I had to play this yesterday at a competition, and surprisingly, it’s the first time I’ve had to do it in public. It’s vile to play. Nowadays, if I’m faced with something like this, I go back to the orchestral score to see if there’s anyway I can make the job easier for myself, or better for the audience. Click here for my new version.
Siloti’s pianistic homage versus a workable ballet reduction
The first thing I noticed about the difference between the orchestration and Siloti’s arrangement is that while Siloti’s hovers up the top end of the piano within the span of two hands, in the orchestra, those left hand Gs are in fact octaves, an octave lower: forte bassoons, arco bass and cello. The cost of his accurate representation of detail in the flutes and clarinets is the loss of the off-beat chords played by oboes, cor anglais and three, sometimes four, horns.

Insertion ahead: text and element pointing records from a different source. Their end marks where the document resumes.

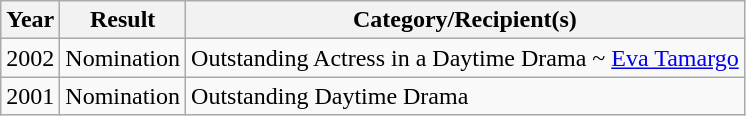
Outstanding Daytime Drama (466, 96)
Outstanding Actress in a Daytime Drama ~ Eva Tamargo (466, 58)
2002 (30, 58)
Year (30, 20)
Category/Recipient(s) (466, 20)
Result (123, 20)
2001 (30, 96)
Scan for the cell matching the given text and deliver its (x, y) coordinate at center. 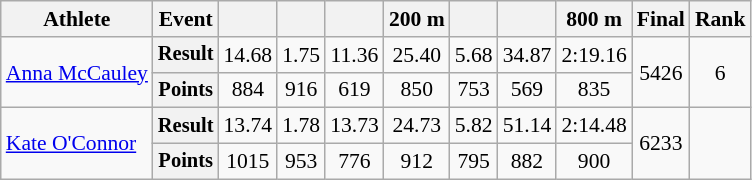
25.40 (417, 55)
795 (474, 162)
24.73 (417, 126)
2:14.48 (594, 126)
916 (301, 90)
11.36 (354, 55)
Rank (720, 19)
619 (354, 90)
13.73 (354, 126)
6233 (661, 144)
1015 (248, 162)
5.82 (474, 126)
13.74 (248, 126)
5426 (661, 72)
776 (354, 162)
2:19.16 (594, 55)
953 (301, 162)
569 (528, 90)
1.75 (301, 55)
835 (594, 90)
1.78 (301, 126)
Final (661, 19)
884 (248, 90)
Athlete (77, 19)
5.68 (474, 55)
6 (720, 72)
14.68 (248, 55)
900 (594, 162)
51.14 (528, 126)
800 m (594, 19)
Kate O'Connor (77, 144)
34.87 (528, 55)
882 (528, 162)
Anna McCauley (77, 72)
Event (186, 19)
850 (417, 90)
200 m (417, 19)
753 (474, 90)
912 (417, 162)
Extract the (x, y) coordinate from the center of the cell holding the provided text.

Siloti’s transcription works both as a piano piece, and as a credit to what is most compositionally interesting about Tchaikovsky’s work here. But as the accompaniment to a variation, and for the dance accompanist, so help me God, it doesn’t work at all. You feel so utterly ungrounded, and so focused on the wrong things: to accompany a variation you first of all need a beat that is so strongly and safely grasped that if you need to change it, you can. Without it, it’s like trying to throw a pot with one hand; trying to steer your way out of a skid with only one hand on the wheel.
When I make arrangements like this, I do a constant accounting exercise: how much is lost if I take this out, how much gained? What’s the trade off between having a bass at the right pitch, and hearing the clarinet? I’m fairly convinced that you could get away with reducing it right down to the example on the left, and no-one would be any the wiser. Then it’s literally safein your hands, rather than your hands being preoccupied with precarious detail, and you can use the other hand to play the bass at the right pitch, or give an impression of the horn chords; give it some weight, some “floor” in the music.
Less is more—except when it’s not
Considering how many times pianists around the world have to play the Tchaikovsky ballets in rehearsals and at vocational schools, it’s astonishing that we are still stuck with the first piano reductions, with all their inadequacies and problems and unsuitabilities. To my knowledge, my version of the Black Swan variation is the first publicly available reduction of one of the most famous solos in the repertoire. We all struggle along in our corners, doing our own ill-informed thing, assuming the score is right or the best possible, and only thinking about alternatives when problems occur.
Galina Bezuglaya, head of the Vaganova Academy music department is one of the few people to have committed anything to print about this Amongst other things, she points out that it’s mainly other pianists rather than composers (or ballet accompanists) who make arrangements, which will bring a particular perspective to the reduction; Glazunov piano reductions are difficult because he tends think orchestrally, not pianistically (on the other hand, sometimes less is less: in the Raymonda Act 3 Hungarian coda, you really want to hear a good thumping bassline in the correct (low) octave); Tchaikovsky spent half a summer simplifying Taneev’s piano reduction of The Nutcracker, because—as he said in a letter to Ippolitov-Ivanov—”Taneev’s is so difficult that it’s impossible to play” [сделал облегченное полное переложение балета, ибо С. И. Танеев настоящее сделал до того трудно, что нельзя играть]. I’ve been typesetting a lot of Nutcracker recently for a job, and every time I go to put back in something that Tchaikovsky took out of Taneev’s arrangement, I end up taking it out again when I try it out on the piano. Piotr Ilich knew what he was doing.
Tchaikovsky and Franco-Italian hypermeter once again
On a different point, what continues to flummox me (which I can do nothing about) is trying to find the harmonic, melodic shape of the opening phrase. If you place the centre of it in the wrong place, you can wrong-foot yourself badly, and be tempted to miss out a beat. I am increasingly convinced that what’s happening here is a factor of Tchaikovsky’s tendency to write in what Rothstein calls Franco-Italian hypermeter.There is a very subtle interplay here of meter and grouping that will fall apart if you try to think only of a single metrical accent. There are (at least) two, and they are in counterpoint with each other (see also this post and the one’s branching out from it). I still haven’t worked out a fail-safe way to think of this phrase, I can only get through it safely by not thinking about it. All offers of advice gratefully received.
If you’ve suffered at the hands of the Diamond Fairy variation before, I’d be interested to know what you think of my arrangement. I deliberately didn’t post this until I’d actually done it in performance. It seemed to work for me, the best proof being that I felt able to adjust the tempo from the corner of my eye, something that I’d not been able to do with Siloti’s. Don’t take the notes in the right hand too literally: anything that approximates the harmony will do. You can steal and copy some notes from the harmony in the left hand, leave things out. I have no idea what I really played in the heat of the moment.
Rothstein, W. (2008). National metrical types in music of the eighteenth and early nineteenth centuries. In D. Mirka & K. Agawu (Eds.), Communication in eighteenth-century music (pp. 112–159). Cambridge University Press.